### EXERCISE A
Decide whether each statement below agrees with the passage on aircraft software limits that follows. Answer yes or no for each, and quote the deciding words of the passage.
(i) The 757 and 767 flight control software limits cockpit-controlled maneuvers to approximately 1.5 g's.
(ii) A pilot can override the g-limit feature if he chooses.
(iii) The Pentagon plane was calculated to have pulled between three and five g's in its final turn.

### EXTRACT PROVIDED

▬▬▬

Two of the aircraft exceeded their software limits on 9/11.

The Boeing 757 and 767 are equipped with fully autonomous flight capability,
they are the only two Boeing commuter aircraft capable of fully autonomous
flight. They can be programmed to take off, fly to a destination and land,
completely without a pilot at the controls.

They are intelligent planes, and have software limits pre set so that pilot
error cannot cause passenger injury. Though they are physically capable of
high g maneuvers, the software in their flight control systems prevents high
g maneuvers from being performed via the cockpit controls. They are limited
to approximately 1.5 g's, I repeat, one and one half g's. This is so that a
pilot mistake cannot end up breaking grandma's neck.

No matter what the pilot wants, he cannot override this feature.

The plane that hit the Pentagon approached or reached its actual physical
limits, military personnel have calculated that the Pentagon plane pulled
between five and seven g's in its final turn.

The same is true for the second aircraft to impact the WTC.

▬▬▬

### RECORDS TO PROCESS
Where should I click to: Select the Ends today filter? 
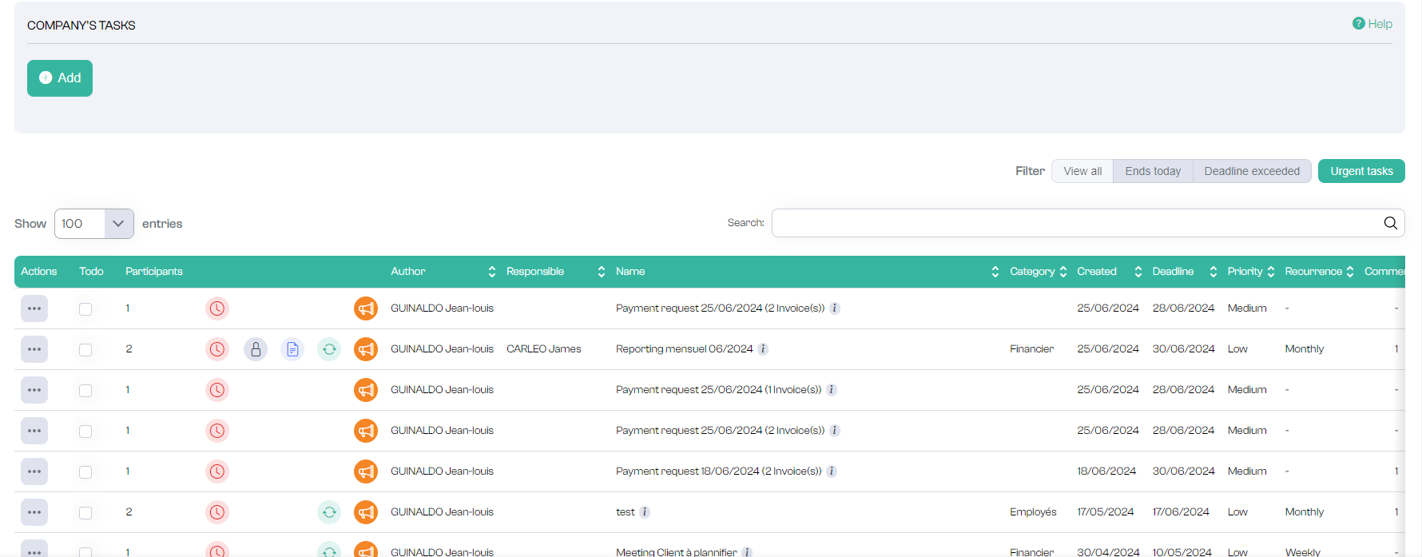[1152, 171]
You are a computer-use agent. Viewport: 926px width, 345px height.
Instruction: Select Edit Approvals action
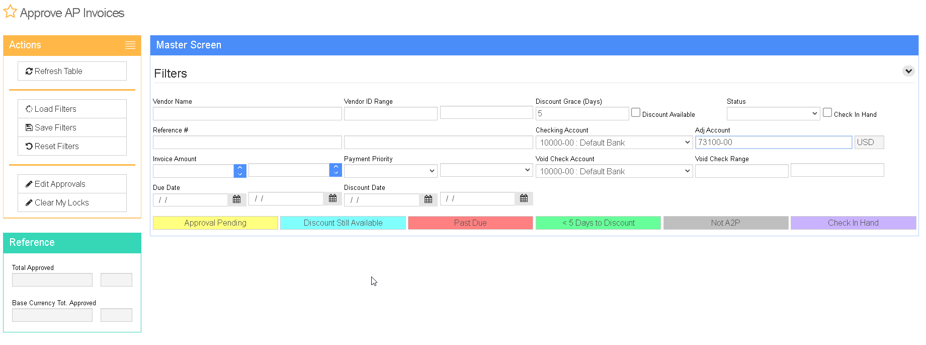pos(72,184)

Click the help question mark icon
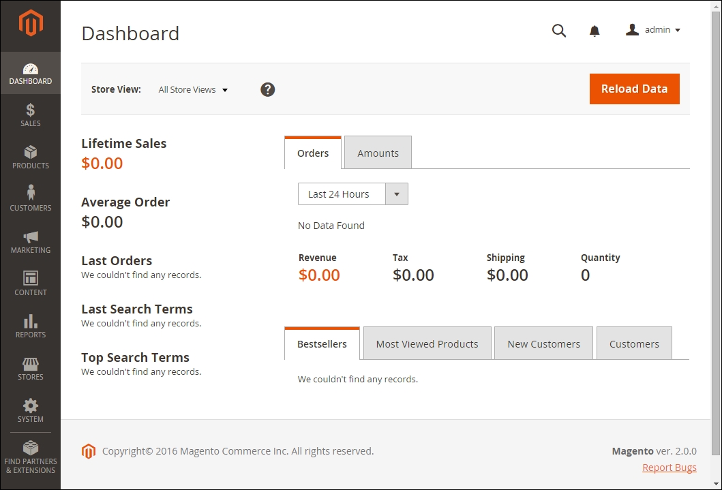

▬▬▬

### EXERCISE B
Scale the coordinates in the answers of all the entries above by 2.3, rounding to whole numbers with halves going up. Write out every line of those entries again, requests included, and leave the pictures out.

### CORRECT OUTPUT A
(i) Yes: "They are limited to approximately 1.5 g's"
(ii) No: "No matter what the pilot wants, he cannot override this feature."
(iii) No: "the Pentagon plane pulled between five and seven g's in its final turn"

### CORRECT OUTPUT B
Where should I click to: Select the Ends today filter? 
[2650, 393]
You are a computer-use agent. Viewport: 926px width, 345px height.
Instruction: Select Edit Approvals action
pos(166,423)

Click the help question mark icon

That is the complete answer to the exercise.